Naquela noite, quando toda a gente já estava deitada, Fiora, já tarde na noite, sentada na sua cama, exercitava-se, tentando escrever uma carta capaz de satisfazer todo o mundo. A jovem depressa descobriu que a coisa não era fácil. O princípio não custava nada, claro: tratava-se, simplesmente, de endereçar a Catarina os seus agradecimentos, em termos comoventes, por ter permitido que uma mãe encontrasse o seu filho. Mas tudo se complicou a partir do momento em que teve de falar do Rei e dos pedidos a fazer-lhe. Era tão difícil que Fiora acabou por abandonar o problema. A jovem afastou o papel e a pena, apagou a vela e deixou que o sono se apoderasse de si. Já reparara, muitas vezes, que a resposta a uma pergunta espinhosa aparecia quando acordava.
O que aconteceu tardiamente, porque adormecera bem depois da meia-noite. Ao abrir os olhos, a jovem viu Léonarde postada aos pés da sua cama a ler, com interesse, as suas diversas tentativas.
Ides, mesmo, escrever esta carta? perguntou ela. No entanto, devíeis recordar-vos do que dizia aquele diabo do Demétrios: ”É preciso prestar muita atenção ao que se escreve e a sabedoria está em escrever o menos possível! Pensais que não penso nisso? Mas eu gostava tanto de ajudar Catarina!
E saber o que vos reserva aquele belo cardeal! Reconheço que ele é hábil e que a sua história foi conduzida com mão de mestre! Ele soube perfeitamente jogar com os vossos sentimentos e com o reconhecimento que deveis a essa jovem dama. E, para terminar, soube espicaçar a curiosidade tão natural nas filhas de Eva.
Mas... como sabeis vós isso? Não me lembro de vo-lo ter contado?
Léonarde teve um grande sorriso que lhe descobriu os dentes um pouco espaçados, mas ainda bastante brancos:
Se bem que já não pareça, eu também sou filha de Eva, minha querida Fiora! Escutei à porta, simplesmente! Vou ver se o vosso banho já está pronto.

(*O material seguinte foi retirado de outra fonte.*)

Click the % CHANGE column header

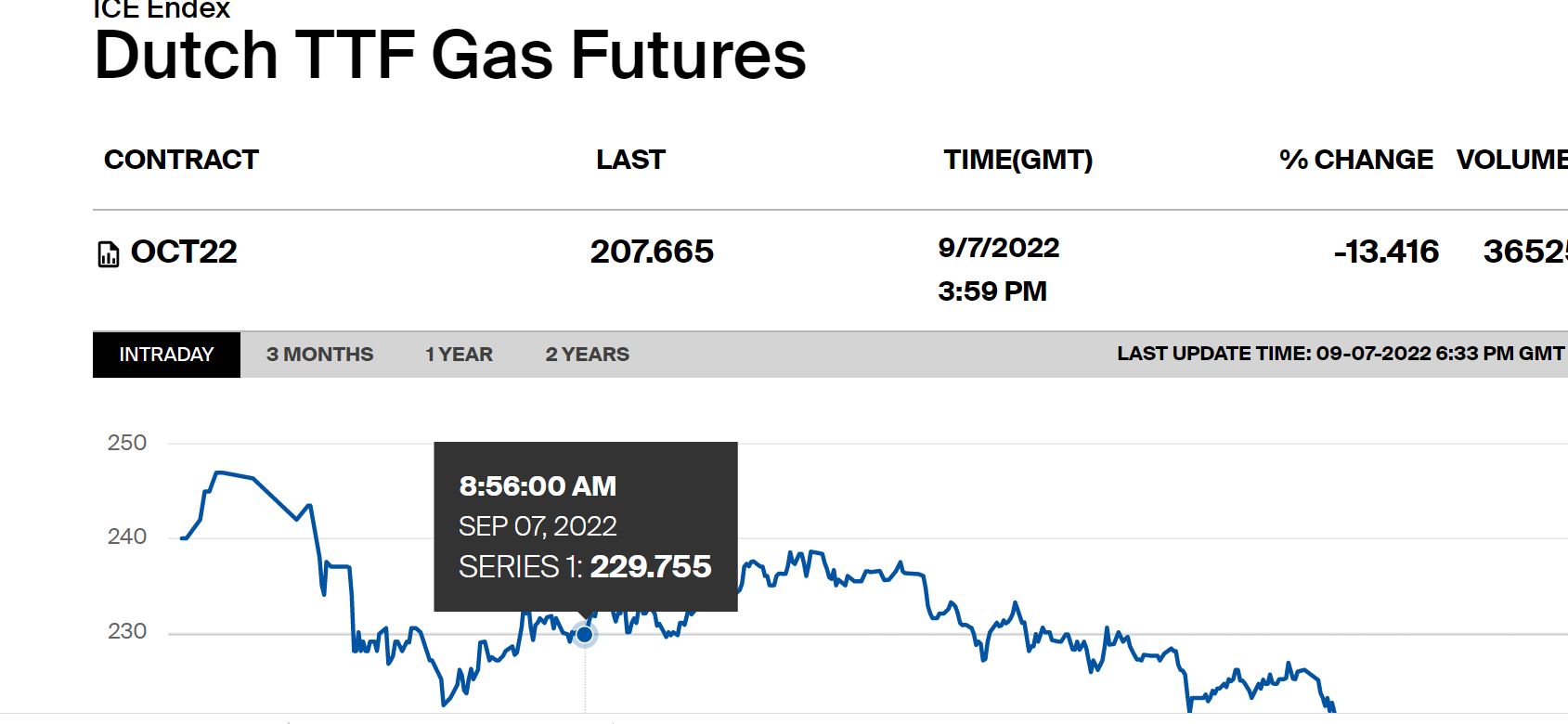[1355, 160]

A saída de Léonarde, sob as abas brancas da sua coifa que batiam ao vento ao ritmo do seu andamento, foi uma obra de arte de dignidade que Fiora admirou sem reservas. Só um momento mais tarde, quando se levantava do leito, é que se apercebeu que a velha solteirona lhe tinha levado todos os rascunhos.
No entanto, quando o cardeal della Rovere fez, dois dias mais tarde, a sua aparição na Casa das Pervincas, a carta estava pronta e Fiora estendeu-lha assim que ele se sentou perto da chaminé.